Não poderia haver melhor evidência de que as grandes empresas estão, finalmente, começando a levar a sério essa história de governança corporativa. Na sua mais recente pesquisa sobre remuneração, a consultoria Hay aponta a classe de executivos que teve maior aumento de rendimentos entre junho de 2002 e maio de 2003: os membros de conselhos de administração. E não foi pouca coisa. O salário de presidentes de conselho subiu, em média, 70%. Os conselhores externos normalmente contratados para verificar estratégias e contabilidade da empresa – tiveram aumento de 30%.

Como se explica um aumento tão significativo para profissionais não ligados ao resultado trimestral, especialmente numa época em que a maioria das empresas pratica uma contenção de despesas rígida? Parte da resposta é que os salários distribuídos a conselheiros, em média, é baixo. E é baixo porque, em geral, as empresas contratam figurões para simplesmente aparecer uma vez por semestre numa reunião de notáveis, comentar as últimas medidas econômicas do governo, lamentar a crise ou exultar com a conquista de um novo mercado e enaltecer uns aos outros.

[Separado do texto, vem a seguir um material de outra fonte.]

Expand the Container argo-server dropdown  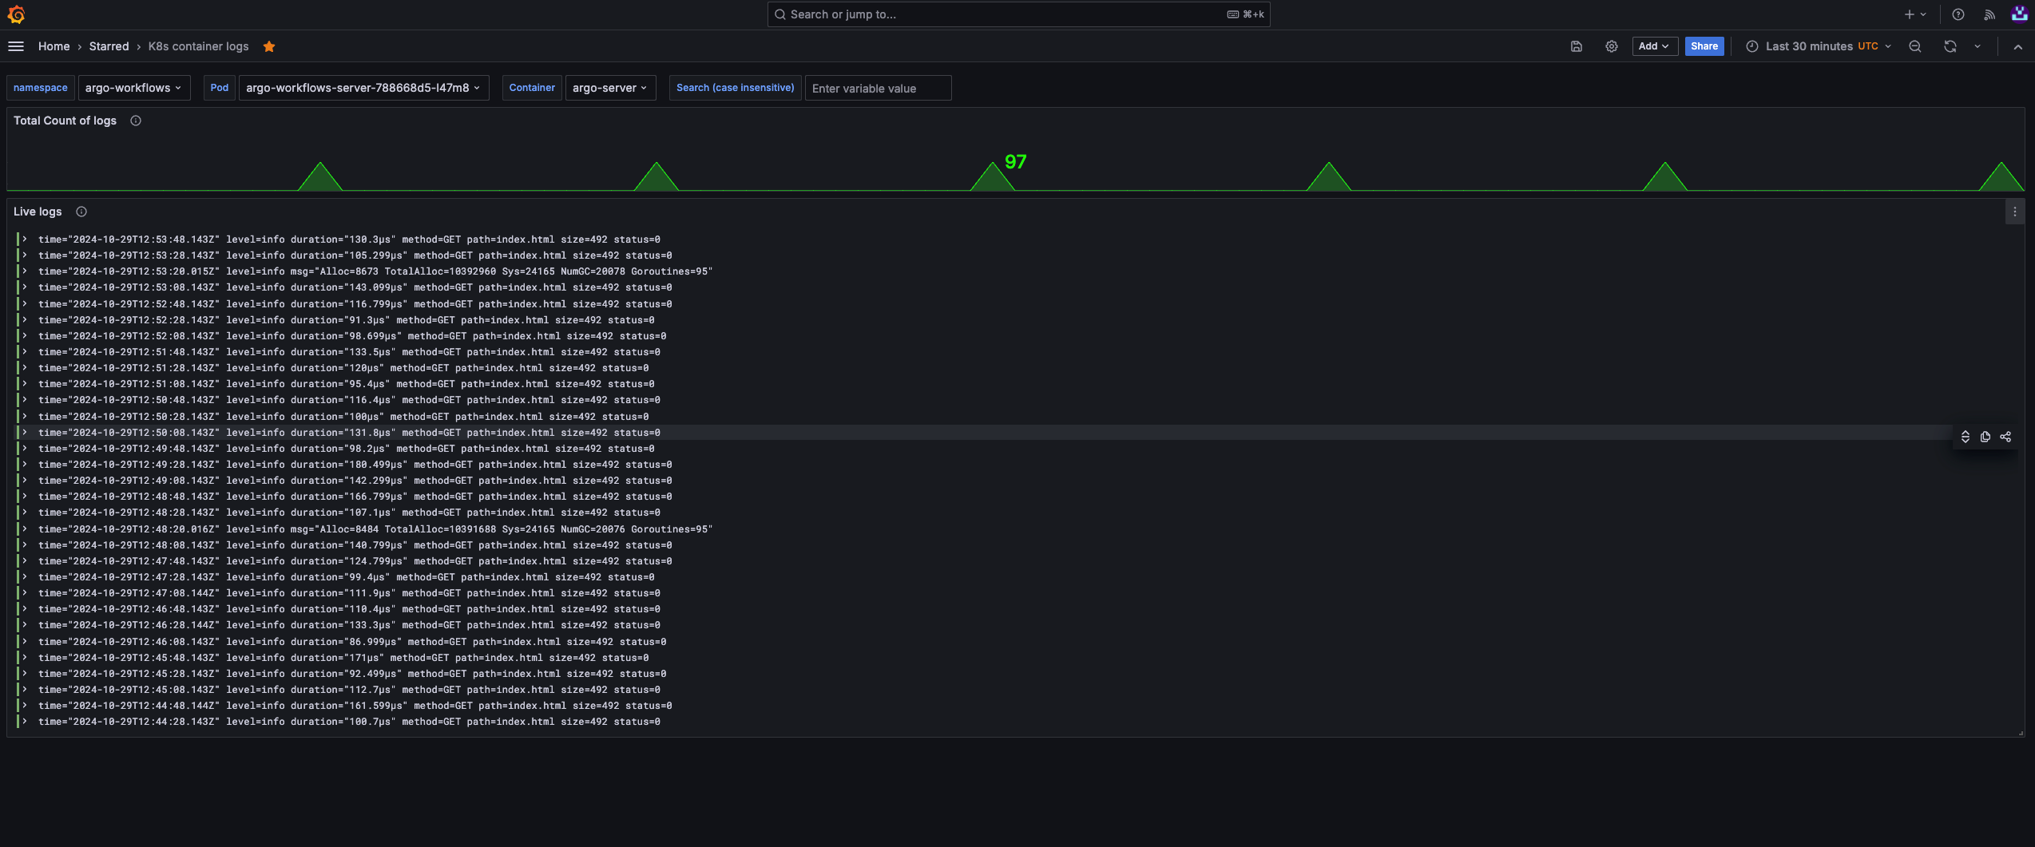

Como nenhuma empresa é boba, só se pode atribuir esse aumento de salário a um aumento de trabalho dos conselheiros. Ou seja, o discurso da governança, que ganhou mais impulso depois dos escândalos corporativos do ano passado nos Estados Unidos, parece estar levando à contratação de executivos que efetivamente tenham o que contribuir nas discussões estratégicas e sejam obrigados a esmerar-se mais no acompanhamento dos negócios da empresa que aconselham e fiscalizam.

“Cada vez mais as corporações contratam executivos de fora, não submetidos aos controladores. A opinião dos conselheiros externos passou a contar muito”, diz Vicente Gomes, responsável pela pesquisa da Hay. “Os conselhos são fundamentais para dar mais clareza e transparência à administração. E, hoje, clareza e transparência são fundamentais para atrair novos investimentos.”

A remuneração dos membros do conselho de administração ainda se restringe, basicamente, a salários mensais. “Em geral, esses executivos ainda não recebem participação nos resultados e outros benefícios, como acontece com a maior parte dos profissionais”, diz Gomes.